_EXERCISE MATERIAL_:
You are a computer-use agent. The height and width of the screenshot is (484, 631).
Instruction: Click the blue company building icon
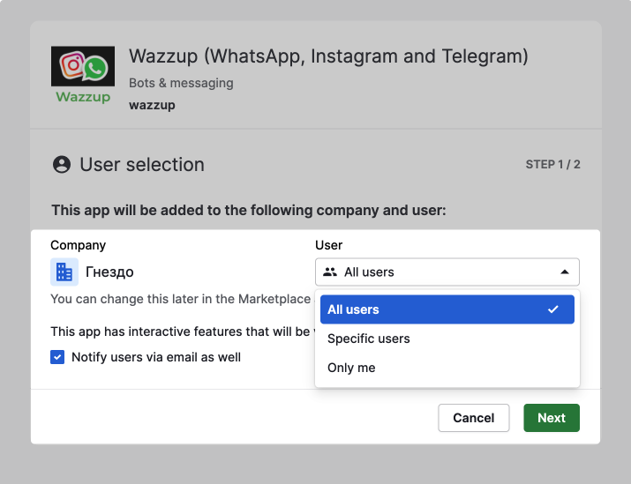tap(64, 272)
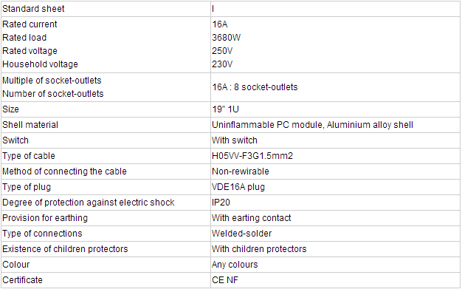
Task: Click the 'Non-rewirable' value
Action: (x=241, y=172)
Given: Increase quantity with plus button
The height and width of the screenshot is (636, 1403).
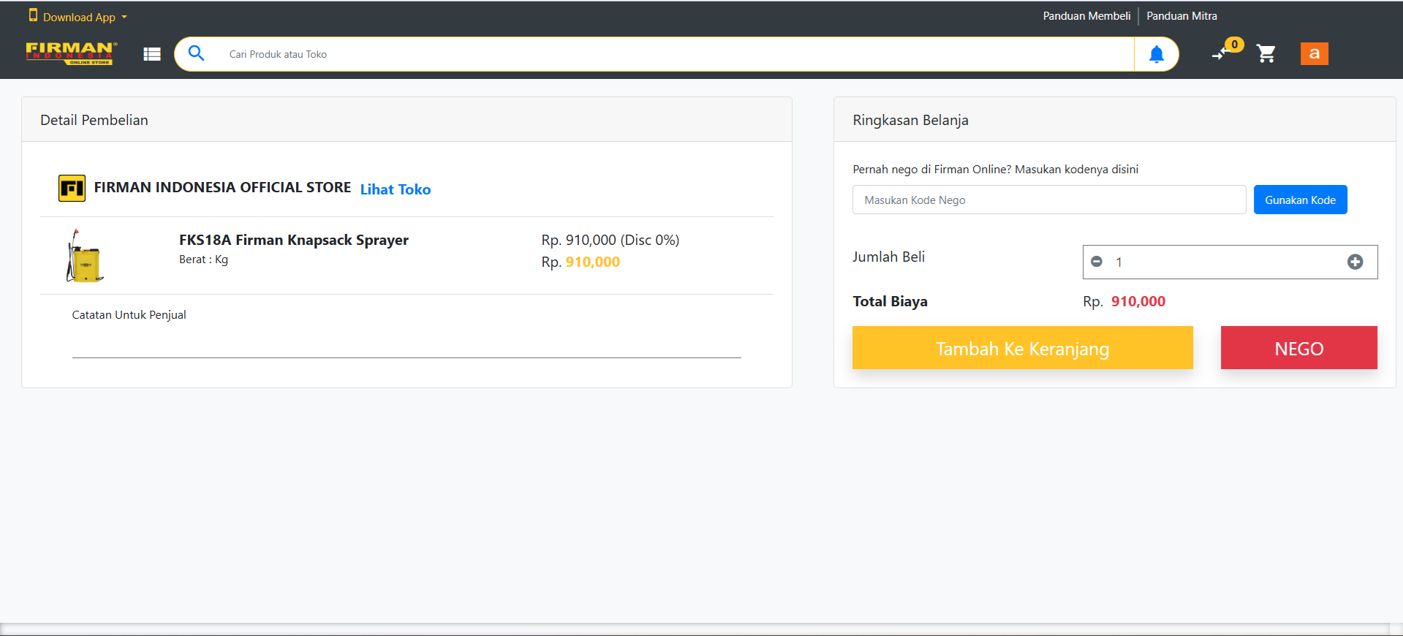Looking at the screenshot, I should click(x=1355, y=262).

_EXERCISE PROMPT_:
Leaving pictures aside, give again word for word each line from the one with "The height and width of the screenshot is (636, 1403)." to the final line of the entries.

_ANSWER TO THIS EXERCISE_:
The height and width of the screenshot is (636, 1403).
Looking at the screenshot, I should click(x=1355, y=262).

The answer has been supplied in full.